I agree with Bill, who said what I was trying to say in a good deal fewer words:

It is imperial hubris for us to attempt to “push” our values upon another country. What you see as illegitimate governments may in fact be legitimate in the eyes of the majority of their population. Just because a few thousand radicals who want to impose Shari’a law upon their fellow men are dissatisfied doesn’t equate to a popular revolt.
Regarding this...

Quote Originally Posted by Bob's World View Post
(2) Also specficially address any nation considered an "Ally" or receiveing U.S foreign aid that is also listed as a major human rights violater and is possessed of a populace that is a major provider of AQ foreign fighters / terrorists.
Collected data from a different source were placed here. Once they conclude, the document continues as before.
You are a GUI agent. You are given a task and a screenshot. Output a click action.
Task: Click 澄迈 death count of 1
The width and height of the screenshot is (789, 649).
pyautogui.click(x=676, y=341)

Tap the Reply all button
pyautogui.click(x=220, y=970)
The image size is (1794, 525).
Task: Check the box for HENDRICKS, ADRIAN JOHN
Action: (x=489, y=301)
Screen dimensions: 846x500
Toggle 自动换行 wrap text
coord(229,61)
Include a plan that cuts aid to each of those countries by 50% per year until such time as they open negotiations with their own populaces to identify and address concerns; as well as to create mechanisms, logical and acceptable to them, to provide a reasonable and certain procedure for the populace to affect changes of governance short of insurgency.
In the case of Saudi Arabia and the Gulf states, this of course gets us exactly nowhere, because we don't give them any aid and they are not in any way dependent on us. Even if we had leverage, though... how do you think the populace of, say, Saudi Arabia would react if we demanded or even suggested that the Saudis need "a reasonable and certain procedure for the populace to affect changes of governance". I wouldn't expect any appreciation or gratitude. I'd expect them to tell us to mind our own damned business, amid a great deal of suspicion that our intention is to use that mechanism in some devious way to insert of Government that will be subject to our control, a suspicion that AQ will be all to eager to promote and exploit. AQ, after all, is agitating for more despotism, not less.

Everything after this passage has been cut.